New evidence-based guidelines, developed by the Centres for Disease Control and Prevention (CDC) with input from the American College of Emergency Physicians (ACEP) and others put forward recommendations for a broad range of health care providers responsible for detection and management of paediatric mild traumatic brain injury, most of which are concussions.
The CDC recommendations span diagnosis, prognosis, management and treatment in a variety of clinical settings.

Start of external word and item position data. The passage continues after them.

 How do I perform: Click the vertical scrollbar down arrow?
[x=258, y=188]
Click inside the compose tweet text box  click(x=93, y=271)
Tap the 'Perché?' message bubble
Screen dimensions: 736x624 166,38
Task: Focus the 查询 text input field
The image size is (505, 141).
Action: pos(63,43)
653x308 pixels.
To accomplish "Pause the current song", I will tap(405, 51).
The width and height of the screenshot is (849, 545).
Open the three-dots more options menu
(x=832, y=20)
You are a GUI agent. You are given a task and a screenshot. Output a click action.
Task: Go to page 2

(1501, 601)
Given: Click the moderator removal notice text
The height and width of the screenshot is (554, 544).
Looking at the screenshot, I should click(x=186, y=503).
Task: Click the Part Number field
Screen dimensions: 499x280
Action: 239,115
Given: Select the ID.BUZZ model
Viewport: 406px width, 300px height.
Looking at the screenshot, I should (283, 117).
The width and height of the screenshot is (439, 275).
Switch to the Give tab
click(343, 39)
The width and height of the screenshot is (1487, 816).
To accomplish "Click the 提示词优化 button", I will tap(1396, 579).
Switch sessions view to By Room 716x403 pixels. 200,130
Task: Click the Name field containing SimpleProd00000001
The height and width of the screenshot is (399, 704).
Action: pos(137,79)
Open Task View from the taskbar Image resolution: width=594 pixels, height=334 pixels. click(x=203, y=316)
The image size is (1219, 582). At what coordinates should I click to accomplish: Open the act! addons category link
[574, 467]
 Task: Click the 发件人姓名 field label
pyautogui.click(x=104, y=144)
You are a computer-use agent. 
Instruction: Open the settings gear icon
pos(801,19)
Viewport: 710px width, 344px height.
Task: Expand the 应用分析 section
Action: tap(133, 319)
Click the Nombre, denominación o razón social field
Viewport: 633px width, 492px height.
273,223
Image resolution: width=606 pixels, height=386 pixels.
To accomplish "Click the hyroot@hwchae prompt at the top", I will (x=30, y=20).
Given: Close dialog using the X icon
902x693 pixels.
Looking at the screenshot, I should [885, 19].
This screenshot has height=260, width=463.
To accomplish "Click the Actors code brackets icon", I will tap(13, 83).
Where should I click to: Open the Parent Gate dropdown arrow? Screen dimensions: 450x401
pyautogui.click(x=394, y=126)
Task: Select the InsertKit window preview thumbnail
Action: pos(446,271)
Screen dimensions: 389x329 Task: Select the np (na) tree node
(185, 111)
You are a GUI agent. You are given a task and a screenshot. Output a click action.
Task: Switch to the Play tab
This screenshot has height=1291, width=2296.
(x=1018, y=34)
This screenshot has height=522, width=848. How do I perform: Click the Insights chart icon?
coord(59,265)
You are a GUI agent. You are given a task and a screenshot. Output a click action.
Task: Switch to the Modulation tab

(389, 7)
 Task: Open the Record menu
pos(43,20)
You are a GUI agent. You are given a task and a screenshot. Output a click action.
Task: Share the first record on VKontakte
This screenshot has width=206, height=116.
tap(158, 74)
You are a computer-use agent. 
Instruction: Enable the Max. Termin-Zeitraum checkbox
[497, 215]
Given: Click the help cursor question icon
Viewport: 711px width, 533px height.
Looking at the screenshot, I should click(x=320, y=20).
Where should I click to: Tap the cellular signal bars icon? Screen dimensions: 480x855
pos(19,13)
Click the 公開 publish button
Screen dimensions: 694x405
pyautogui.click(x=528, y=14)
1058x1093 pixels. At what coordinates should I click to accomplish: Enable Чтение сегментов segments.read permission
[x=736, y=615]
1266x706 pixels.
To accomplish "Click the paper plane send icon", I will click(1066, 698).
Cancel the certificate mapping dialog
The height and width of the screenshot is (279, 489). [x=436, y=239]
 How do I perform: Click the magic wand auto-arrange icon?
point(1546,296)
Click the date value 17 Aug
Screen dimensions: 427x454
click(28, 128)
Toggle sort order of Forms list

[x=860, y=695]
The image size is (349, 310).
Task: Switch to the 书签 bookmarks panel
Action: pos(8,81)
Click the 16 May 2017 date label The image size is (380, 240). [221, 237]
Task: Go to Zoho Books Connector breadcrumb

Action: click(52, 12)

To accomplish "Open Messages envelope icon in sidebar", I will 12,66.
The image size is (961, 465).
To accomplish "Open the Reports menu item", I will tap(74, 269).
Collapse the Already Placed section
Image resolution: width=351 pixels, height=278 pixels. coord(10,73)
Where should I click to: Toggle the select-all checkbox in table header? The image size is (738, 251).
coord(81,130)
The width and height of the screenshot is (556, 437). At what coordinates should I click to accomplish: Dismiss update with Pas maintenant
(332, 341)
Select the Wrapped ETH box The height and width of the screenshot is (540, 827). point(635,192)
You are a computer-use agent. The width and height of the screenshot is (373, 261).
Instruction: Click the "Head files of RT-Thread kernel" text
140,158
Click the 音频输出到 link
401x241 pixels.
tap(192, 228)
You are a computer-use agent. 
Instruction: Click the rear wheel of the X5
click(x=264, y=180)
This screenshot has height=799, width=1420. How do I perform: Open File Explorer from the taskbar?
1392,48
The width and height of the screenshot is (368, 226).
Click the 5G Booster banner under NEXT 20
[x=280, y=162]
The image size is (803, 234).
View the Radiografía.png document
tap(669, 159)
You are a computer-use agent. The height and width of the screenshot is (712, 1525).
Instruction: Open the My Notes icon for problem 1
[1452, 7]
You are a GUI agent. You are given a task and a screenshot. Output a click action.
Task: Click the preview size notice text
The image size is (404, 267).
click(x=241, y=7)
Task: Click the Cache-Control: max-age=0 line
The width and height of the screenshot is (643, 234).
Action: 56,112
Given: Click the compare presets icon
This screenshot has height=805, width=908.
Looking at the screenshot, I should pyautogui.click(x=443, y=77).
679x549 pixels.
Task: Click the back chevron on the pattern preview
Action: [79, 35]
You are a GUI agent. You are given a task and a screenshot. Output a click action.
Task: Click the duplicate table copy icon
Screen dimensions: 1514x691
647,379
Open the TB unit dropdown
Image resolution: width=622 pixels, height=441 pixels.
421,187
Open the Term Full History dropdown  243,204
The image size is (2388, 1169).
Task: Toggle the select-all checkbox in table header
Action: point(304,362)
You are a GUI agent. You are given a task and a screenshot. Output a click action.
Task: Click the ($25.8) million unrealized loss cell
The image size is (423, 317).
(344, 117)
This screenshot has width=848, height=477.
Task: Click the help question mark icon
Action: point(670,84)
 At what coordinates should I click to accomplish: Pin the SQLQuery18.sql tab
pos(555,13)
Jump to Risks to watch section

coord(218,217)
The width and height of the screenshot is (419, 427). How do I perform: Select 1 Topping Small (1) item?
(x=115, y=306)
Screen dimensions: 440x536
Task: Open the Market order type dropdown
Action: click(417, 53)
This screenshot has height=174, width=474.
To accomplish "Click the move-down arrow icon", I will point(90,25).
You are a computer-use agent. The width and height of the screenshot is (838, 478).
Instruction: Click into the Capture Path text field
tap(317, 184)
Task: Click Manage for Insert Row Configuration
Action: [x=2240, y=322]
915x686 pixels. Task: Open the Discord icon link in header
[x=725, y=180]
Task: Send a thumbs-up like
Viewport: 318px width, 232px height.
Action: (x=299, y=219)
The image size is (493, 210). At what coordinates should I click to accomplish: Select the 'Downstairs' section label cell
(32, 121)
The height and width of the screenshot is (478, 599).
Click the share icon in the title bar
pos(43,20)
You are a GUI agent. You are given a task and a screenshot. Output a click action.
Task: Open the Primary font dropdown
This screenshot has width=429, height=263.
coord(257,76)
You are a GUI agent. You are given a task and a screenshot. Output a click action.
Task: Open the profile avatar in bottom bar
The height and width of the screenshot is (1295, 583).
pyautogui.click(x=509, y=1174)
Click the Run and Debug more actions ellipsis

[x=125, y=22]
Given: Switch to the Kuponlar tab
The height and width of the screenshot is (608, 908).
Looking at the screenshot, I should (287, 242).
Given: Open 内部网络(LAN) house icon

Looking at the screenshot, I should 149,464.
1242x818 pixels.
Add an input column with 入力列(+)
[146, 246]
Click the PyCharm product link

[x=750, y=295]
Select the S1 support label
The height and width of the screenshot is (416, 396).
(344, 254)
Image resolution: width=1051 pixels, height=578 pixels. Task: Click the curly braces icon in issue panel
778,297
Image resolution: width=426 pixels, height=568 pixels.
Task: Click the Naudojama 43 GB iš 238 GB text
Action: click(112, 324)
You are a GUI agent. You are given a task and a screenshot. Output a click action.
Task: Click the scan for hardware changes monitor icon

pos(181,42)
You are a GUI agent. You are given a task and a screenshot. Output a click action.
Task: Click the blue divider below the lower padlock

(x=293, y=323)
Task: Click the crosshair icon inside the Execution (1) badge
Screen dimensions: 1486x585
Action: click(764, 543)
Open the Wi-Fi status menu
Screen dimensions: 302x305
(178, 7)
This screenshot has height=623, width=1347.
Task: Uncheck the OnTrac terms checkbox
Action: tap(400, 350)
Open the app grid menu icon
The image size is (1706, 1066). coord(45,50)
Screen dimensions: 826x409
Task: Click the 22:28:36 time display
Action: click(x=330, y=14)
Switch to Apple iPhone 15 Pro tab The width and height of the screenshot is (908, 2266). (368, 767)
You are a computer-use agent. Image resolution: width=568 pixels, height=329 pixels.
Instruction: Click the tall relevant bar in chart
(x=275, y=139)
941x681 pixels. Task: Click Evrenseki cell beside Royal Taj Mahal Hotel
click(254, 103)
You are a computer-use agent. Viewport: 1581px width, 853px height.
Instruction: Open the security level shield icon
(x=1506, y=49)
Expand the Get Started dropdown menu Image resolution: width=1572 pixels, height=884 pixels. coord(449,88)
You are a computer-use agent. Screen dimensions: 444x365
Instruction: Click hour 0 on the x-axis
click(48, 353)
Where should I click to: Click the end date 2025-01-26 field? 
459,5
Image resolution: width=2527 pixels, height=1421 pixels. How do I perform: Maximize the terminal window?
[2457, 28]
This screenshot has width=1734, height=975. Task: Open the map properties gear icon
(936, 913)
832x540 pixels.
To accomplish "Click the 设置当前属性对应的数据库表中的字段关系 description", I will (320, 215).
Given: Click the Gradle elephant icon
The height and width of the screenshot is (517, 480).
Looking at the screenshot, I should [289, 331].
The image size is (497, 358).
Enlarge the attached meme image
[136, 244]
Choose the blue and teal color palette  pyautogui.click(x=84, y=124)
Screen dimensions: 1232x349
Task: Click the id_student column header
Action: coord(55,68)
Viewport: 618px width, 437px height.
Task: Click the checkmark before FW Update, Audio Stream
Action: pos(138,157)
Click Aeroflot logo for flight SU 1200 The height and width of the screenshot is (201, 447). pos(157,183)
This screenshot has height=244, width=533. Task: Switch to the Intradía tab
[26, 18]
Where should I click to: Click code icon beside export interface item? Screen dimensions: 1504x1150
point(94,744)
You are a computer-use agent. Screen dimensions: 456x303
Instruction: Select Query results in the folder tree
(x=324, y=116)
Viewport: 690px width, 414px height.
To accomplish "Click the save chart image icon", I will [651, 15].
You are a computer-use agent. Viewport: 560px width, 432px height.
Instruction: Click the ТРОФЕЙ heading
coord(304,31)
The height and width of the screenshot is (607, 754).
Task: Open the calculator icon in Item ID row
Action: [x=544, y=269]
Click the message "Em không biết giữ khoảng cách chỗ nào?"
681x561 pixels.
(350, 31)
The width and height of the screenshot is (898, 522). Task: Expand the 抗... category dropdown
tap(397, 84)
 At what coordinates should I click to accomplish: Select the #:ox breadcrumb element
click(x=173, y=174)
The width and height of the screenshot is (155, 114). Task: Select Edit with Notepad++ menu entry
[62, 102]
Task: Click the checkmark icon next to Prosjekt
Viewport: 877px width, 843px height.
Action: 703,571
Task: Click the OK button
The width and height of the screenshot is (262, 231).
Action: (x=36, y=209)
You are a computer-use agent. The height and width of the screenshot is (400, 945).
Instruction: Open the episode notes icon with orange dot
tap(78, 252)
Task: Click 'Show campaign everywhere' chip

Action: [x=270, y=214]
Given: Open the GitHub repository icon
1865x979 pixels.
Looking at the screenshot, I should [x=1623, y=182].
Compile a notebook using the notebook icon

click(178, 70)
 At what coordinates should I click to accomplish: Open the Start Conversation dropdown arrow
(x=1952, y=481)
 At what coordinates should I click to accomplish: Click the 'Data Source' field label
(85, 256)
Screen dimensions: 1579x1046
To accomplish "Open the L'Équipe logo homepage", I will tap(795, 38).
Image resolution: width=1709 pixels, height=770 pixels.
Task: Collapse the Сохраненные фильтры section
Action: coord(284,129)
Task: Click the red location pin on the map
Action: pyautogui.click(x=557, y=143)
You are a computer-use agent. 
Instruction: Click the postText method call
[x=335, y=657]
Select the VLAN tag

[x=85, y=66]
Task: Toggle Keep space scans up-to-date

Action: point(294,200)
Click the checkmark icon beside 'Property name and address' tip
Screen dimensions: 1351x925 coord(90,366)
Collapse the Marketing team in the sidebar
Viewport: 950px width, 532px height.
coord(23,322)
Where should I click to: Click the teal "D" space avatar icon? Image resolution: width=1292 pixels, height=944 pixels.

From 2005-2009, there were almost 3m emergency visits for paediatric mild traumatic brain injury, according to the CDC. "The experts in emergency departments are often the first care providers to evaluate a child's head injury," said Dr Angela Lumba-Brown, paediatric emergency physician, lead author and clinical assistant professor of emergency medicine at Stanford University. "These guidelines standardise a framework for recognising, treating and managing a child's recovery from mild traumatic brain injury – encouraging appropriate use of diagnostic imaging, safe prescribing, and making sure each child, family or caretaker is equipped with the information they need for a quick and safe recovery."
Key recommendations include that mild traumatic brain injury does not require imaging in an acute care setting. Computed tomography (CT) imaging should be considered when there is suspicion of more severe forms of injury, the authors wrote.
The CDC suggests that clinicians screen for risk factors because recovery will vary by individual characteristics. Non-opioid analgesics should be prescribed by the emergency department along with counselling about risks of overuse. The child and family should be educated before discharge about the warning signs for more serious injury and the expected course of recovery. And, the new recommendations call for providers to describe healthy sleep habits and other strategies to help facilitate recovery.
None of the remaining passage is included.